───── DATA FOR REVIEW ─────

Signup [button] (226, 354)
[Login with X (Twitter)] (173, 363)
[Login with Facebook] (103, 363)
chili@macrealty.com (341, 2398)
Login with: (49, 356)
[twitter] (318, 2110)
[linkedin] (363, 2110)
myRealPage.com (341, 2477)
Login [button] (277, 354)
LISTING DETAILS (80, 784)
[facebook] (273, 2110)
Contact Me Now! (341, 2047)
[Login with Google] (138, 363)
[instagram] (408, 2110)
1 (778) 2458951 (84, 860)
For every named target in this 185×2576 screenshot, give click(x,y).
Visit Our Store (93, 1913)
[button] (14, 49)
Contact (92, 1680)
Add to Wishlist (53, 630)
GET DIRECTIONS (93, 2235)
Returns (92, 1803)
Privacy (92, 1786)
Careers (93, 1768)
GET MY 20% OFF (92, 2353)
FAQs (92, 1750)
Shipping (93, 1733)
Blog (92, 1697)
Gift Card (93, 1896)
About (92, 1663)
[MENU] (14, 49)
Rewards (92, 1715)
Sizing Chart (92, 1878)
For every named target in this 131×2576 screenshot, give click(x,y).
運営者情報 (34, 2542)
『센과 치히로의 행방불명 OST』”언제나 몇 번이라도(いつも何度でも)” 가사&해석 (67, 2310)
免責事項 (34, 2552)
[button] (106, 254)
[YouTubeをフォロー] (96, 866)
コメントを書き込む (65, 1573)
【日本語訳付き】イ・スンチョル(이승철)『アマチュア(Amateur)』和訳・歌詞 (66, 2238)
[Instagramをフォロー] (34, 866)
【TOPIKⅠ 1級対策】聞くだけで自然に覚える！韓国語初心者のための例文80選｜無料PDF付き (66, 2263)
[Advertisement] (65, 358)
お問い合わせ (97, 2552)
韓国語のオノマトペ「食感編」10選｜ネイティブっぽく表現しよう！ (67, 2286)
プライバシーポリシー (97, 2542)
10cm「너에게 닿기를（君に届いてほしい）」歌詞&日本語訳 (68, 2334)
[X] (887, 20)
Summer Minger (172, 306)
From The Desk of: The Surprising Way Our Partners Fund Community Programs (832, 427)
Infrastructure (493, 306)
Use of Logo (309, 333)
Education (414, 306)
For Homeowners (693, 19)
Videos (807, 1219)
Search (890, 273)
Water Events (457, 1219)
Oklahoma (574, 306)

─────

## TASK INSTRUCTIONS
Start to finish, copy the records above with no differences.

## YOUR RESPONSE
Signup [button] (226, 354)
[Login with X (Twitter)] (173, 363)
[Login with Facebook] (103, 363)
chili@macrealty.com (341, 2398)
Login with: (49, 356)
[twitter] (318, 2110)
[linkedin] (363, 2110)
myRealPage.com (341, 2477)
Login [button] (277, 354)
LISTING DETAILS (80, 784)
[facebook] (273, 2110)
Contact Me Now! (341, 2047)
[Login with Google] (138, 363)
[instagram] (408, 2110)
1 (778) 2458951 (84, 860)
For every named target in this 185×2576 screenshot, give click(x,y).
Visit Our Store (93, 1913)
[button] (14, 49)
Contact (92, 1680)
Add to Wishlist (53, 630)
GET DIRECTIONS (93, 2235)
Returns (92, 1803)
Privacy (92, 1786)
Careers (93, 1768)
GET MY 20% OFF (92, 2353)
FAQs (92, 1750)
Shipping (93, 1733)
Blog (92, 1697)
Gift Card (93, 1896)
About (92, 1663)
[MENU] (14, 49)
Rewards (92, 1715)
Sizing Chart (92, 1878)
For every named target in this 131×2576 screenshot, give click(x,y).
運営者情報 (34, 2542)
『센과 치히로의 행방불명 OST』”언제나 몇 번이라도(いつも何度でも)” 가사&해석 (67, 2310)
免責事項 (34, 2552)
[button] (106, 254)
[YouTubeをフォロー] (96, 866)
コメントを書き込む (65, 1573)
【日本語訳付き】イ・スンチョル(이승철)『アマチュア(Amateur)』和訳・歌詞 (66, 2238)
[Instagramをフォロー] (34, 866)
【TOPIKⅠ 1級対策】聞くだけで自然に覚える！韓国語初心者のための例文80選｜無料PDF付き (66, 2263)
[Advertisement] (65, 358)
お問い合わせ (97, 2552)
韓国語のオノマトペ「食感編」10選｜ネイティブっぽく表現しよう！ (67, 2286)
プライバシーポリシー (97, 2542)
10cm「너에게 닿기를（君に届いてほしい）」歌詞&日本語訳 (68, 2334)
[X] (887, 20)
Summer Minger (172, 306)
From The Desk of: The Surprising Way Our Partners Fund Community Programs (832, 427)
Infrastructure (493, 306)
Use of Logo (309, 333)
Education (414, 306)
For Homeowners (693, 19)
Videos (807, 1219)
Search (890, 273)
Water Events (457, 1219)
Oklahoma (574, 306)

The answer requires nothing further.